I am currently in the process of writing code to download multiple pdf files from http://www.understandingwar.org/report/afghanistan-order-battle that detail information on the U.S. war in Afghanistan. The code below works when all of the links generated with glue exist on the website but breaks when they are missing.

The following code successfully downloads a single pdf file as expected.

#---- Loads Packages

library("pdftools")
library("glue")
library("tidyverse")

#---- Creates a List of All of the ORBAT PDF URLs

month <- c("January", "February", "March", "April", "May", "June", "July",
           "August", "September", "October", "November", "December")

year <- c("2013", "2014", "2015", "2016", "2017")

# Creates a String of the URL Addresses
 urls <- 
  tidyr::expand_grid(month, year) %>%
  filter(month == "October" & year == "2013") %>% 
  glue_data("http://www.understandingwar.org/sites/default/files/AfghanistanOrbat_{month}{year}.pdf")

head(urls, 5)  

# Creates Names for the PDF Files 
pdf_names <- 
  tidyr::expand_grid(month, year) %>%
  filter(month == "October" & year == "2013") %>% 
  glue_data("orbat-report-{month}-{year}.pdf")

head(pdf_names, 5)

#---- Downloads the PDF Files Using purrr
walk2(urls, pdf_names, download.file, mode = "wb")

The problem is that several of the links are broken. When I try to download all of the files in the list of URL addresses generated using glue_data the code fails. Does anyone have ideas for how to skip the broken links and to download the links that do exist/work while using walk2?

2 Likes

purrr::safely() is one option here. If you wrap download.file() in safely(), it will skip over the errors and continue iterating over each of the urls. In this case, you don't care about what is returned, so safely() just skips the files that aren't found. If you are storing the results of a call wrapped in safely(), you get a list with result and error elements.

library("pdftools")
library("glue")
library("tidyverse")

month <- c("January", "February", "March", "April", "May", "June", "July",
           "August", "September", "October", "November", "December")

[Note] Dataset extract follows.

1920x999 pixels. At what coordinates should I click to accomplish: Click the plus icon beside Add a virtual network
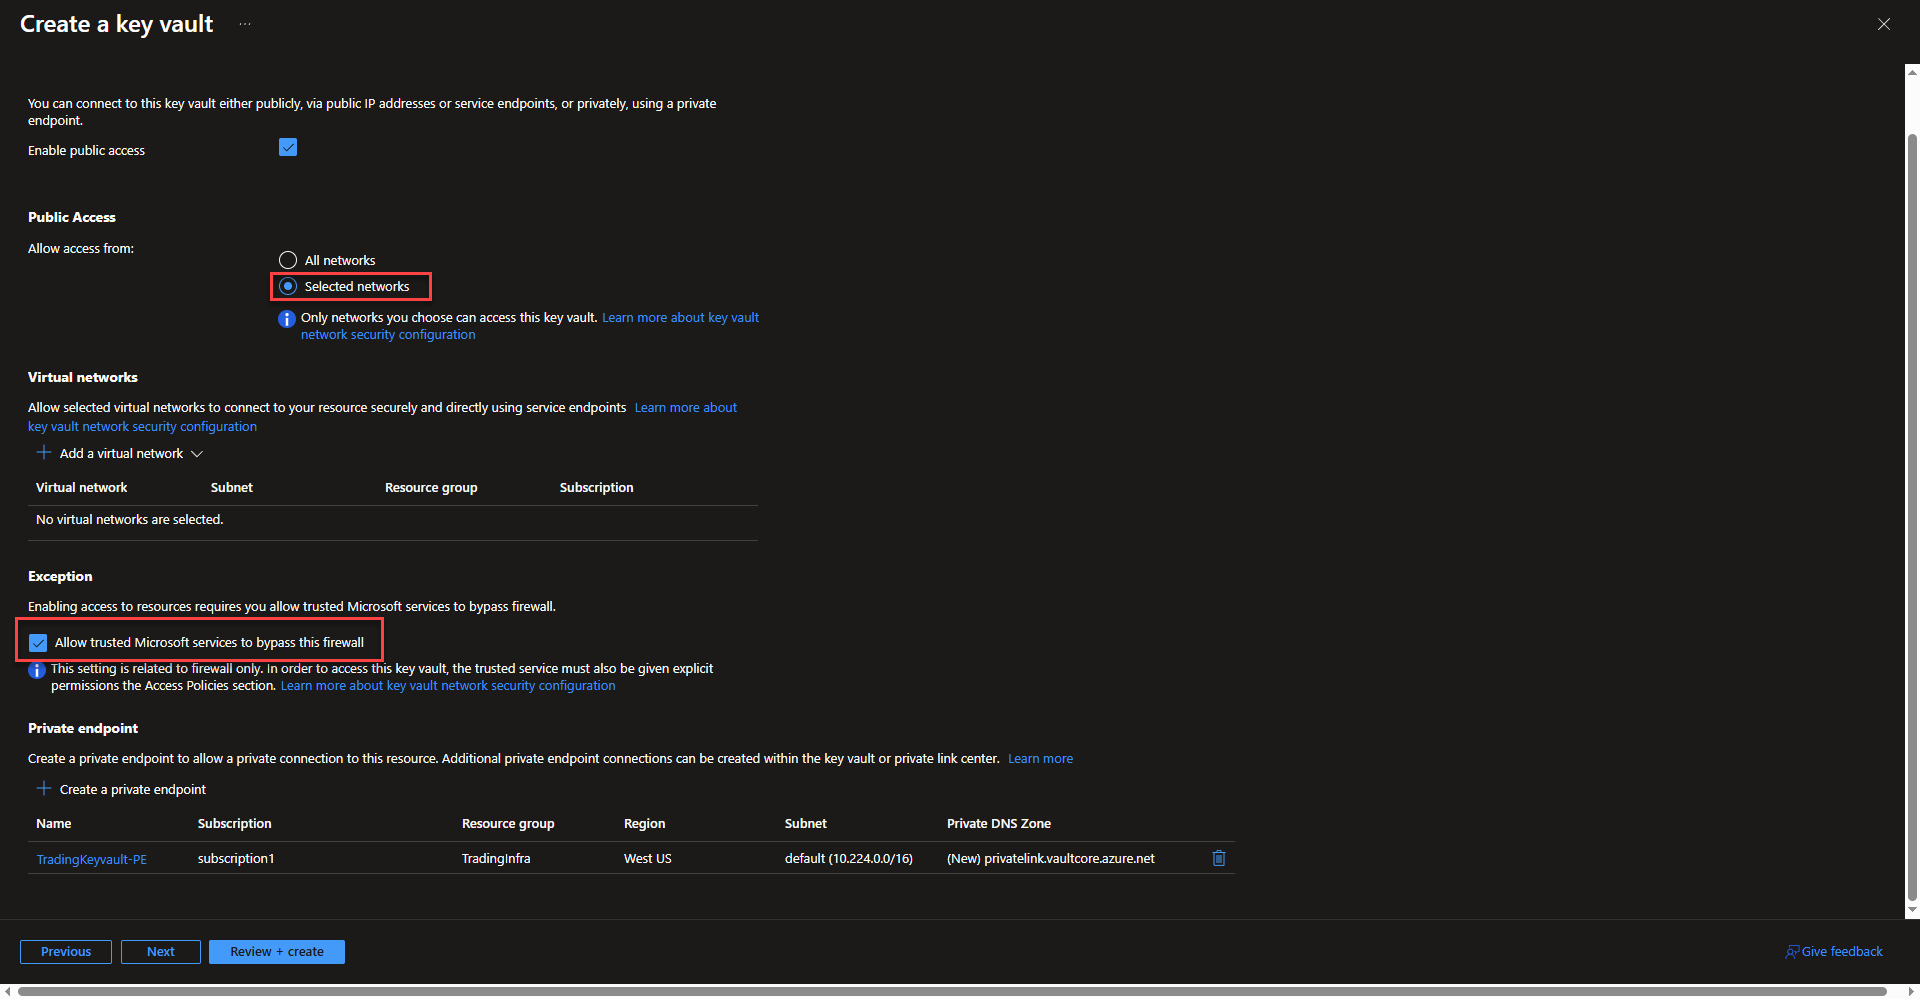[x=44, y=453]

year <- c("2013", "2014", "2015", "2016", "2017")

# Creates a String of the URL Addresses
urls <- 
  tidyr::expand_grid(month, year) %>%
  glue_data("http://www.understandingwar.org/sites/default/files/AfghanistanOrbat_{month}{year}.pdf")

# Creates Names for the PDF Files 
pdf_names <- 
  tidyr::expand_grid(month, year) %>%
  glue_data("orbat-report-{month}-{year}.pdf")

safe_download <- safely(~ download.file(.x , .y, mode = "wb"))
walk2(urls, pdf_names, safe_download)

Created on 2020-01-30 by the reprex package (v0.3.0)

4 Likes

Thanks, this suggestion is perfect!!

1 Like

This topic was automatically closed 7 days after the last reply. New replies are no longer allowed.